#### [Exercise]
Find every line of the data below that has "will" in it. Reply with the number only.

#### [Saved data entries]

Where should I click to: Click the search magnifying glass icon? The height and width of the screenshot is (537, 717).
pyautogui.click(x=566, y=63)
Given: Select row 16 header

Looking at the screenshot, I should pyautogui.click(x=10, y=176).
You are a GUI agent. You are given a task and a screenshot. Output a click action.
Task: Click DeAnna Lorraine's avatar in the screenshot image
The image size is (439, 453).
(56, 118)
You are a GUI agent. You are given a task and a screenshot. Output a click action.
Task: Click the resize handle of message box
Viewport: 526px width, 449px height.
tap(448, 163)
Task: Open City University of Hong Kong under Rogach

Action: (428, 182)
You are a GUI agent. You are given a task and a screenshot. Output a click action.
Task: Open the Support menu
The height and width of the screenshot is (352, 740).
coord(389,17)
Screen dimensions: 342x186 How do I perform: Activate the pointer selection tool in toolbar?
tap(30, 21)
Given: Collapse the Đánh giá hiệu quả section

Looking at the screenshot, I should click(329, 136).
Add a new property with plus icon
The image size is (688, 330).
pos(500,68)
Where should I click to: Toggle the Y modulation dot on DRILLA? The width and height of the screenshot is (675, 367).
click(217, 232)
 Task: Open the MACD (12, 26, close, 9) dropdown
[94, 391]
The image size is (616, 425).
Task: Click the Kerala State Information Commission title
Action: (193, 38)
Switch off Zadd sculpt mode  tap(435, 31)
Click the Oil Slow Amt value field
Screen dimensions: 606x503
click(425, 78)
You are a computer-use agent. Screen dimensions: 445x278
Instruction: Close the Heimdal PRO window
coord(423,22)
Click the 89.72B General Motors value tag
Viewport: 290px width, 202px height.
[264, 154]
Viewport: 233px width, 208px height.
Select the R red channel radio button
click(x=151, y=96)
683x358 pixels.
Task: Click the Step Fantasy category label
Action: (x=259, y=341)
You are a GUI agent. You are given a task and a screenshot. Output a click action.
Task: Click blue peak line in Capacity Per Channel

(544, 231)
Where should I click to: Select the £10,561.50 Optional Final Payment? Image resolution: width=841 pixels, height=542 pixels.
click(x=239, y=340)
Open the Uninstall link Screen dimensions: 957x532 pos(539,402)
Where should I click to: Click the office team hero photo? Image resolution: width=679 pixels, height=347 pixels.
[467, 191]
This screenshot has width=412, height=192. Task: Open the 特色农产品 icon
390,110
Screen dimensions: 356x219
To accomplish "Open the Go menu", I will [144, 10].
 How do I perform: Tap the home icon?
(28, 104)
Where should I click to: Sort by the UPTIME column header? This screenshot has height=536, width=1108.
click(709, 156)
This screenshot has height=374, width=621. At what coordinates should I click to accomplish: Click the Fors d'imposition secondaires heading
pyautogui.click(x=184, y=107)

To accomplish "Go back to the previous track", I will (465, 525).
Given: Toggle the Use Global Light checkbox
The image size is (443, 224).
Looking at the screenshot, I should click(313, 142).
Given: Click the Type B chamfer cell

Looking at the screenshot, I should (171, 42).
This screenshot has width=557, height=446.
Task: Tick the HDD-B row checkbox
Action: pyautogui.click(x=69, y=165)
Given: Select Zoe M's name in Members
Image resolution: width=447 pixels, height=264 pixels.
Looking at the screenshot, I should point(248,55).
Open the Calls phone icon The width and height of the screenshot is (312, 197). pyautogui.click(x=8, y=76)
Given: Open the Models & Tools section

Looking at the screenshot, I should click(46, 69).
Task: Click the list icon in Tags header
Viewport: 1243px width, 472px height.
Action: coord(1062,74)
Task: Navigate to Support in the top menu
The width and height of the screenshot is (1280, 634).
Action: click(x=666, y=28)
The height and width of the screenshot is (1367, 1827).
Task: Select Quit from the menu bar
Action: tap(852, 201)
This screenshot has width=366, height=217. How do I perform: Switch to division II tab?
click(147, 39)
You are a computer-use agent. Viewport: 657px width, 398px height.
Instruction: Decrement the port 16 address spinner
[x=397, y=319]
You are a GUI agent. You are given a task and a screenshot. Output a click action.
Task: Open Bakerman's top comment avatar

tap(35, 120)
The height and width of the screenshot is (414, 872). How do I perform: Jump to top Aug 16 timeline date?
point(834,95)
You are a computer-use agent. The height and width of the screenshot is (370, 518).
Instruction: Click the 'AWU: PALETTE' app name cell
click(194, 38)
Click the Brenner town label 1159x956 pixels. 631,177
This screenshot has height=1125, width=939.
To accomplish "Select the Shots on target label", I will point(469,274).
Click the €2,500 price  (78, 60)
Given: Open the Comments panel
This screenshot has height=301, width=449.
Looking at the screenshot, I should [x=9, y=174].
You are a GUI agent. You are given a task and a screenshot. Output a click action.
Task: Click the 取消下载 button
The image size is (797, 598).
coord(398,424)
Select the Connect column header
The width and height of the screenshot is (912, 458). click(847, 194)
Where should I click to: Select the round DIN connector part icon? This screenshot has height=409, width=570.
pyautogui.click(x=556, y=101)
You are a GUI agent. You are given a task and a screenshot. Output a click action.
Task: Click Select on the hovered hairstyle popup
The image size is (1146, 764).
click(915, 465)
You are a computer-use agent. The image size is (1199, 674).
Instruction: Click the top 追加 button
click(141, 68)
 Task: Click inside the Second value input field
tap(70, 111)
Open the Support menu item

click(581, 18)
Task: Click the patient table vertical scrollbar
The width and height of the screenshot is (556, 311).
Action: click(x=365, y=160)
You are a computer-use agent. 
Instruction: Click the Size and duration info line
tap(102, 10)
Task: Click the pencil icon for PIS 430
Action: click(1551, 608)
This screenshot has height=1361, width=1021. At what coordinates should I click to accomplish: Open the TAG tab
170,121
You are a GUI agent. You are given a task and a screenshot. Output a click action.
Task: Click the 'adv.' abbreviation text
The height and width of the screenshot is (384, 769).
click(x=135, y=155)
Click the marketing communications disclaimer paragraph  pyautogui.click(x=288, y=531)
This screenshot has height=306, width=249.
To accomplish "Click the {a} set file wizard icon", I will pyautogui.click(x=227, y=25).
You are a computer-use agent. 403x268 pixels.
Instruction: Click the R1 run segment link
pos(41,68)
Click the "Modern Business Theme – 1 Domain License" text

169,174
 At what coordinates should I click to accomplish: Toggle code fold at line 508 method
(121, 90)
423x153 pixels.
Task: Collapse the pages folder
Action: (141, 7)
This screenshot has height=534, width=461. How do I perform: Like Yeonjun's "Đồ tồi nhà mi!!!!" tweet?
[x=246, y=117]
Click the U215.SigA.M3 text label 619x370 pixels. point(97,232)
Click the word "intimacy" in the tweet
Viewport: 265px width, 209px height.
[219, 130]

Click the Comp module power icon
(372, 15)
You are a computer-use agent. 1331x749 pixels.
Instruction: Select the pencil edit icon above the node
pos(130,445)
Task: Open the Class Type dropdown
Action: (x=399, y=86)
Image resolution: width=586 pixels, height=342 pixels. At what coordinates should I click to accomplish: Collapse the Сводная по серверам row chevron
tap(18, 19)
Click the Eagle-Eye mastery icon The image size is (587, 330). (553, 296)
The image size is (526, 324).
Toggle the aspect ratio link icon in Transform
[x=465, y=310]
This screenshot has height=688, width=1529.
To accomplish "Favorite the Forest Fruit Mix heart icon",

#### [Answer box]
4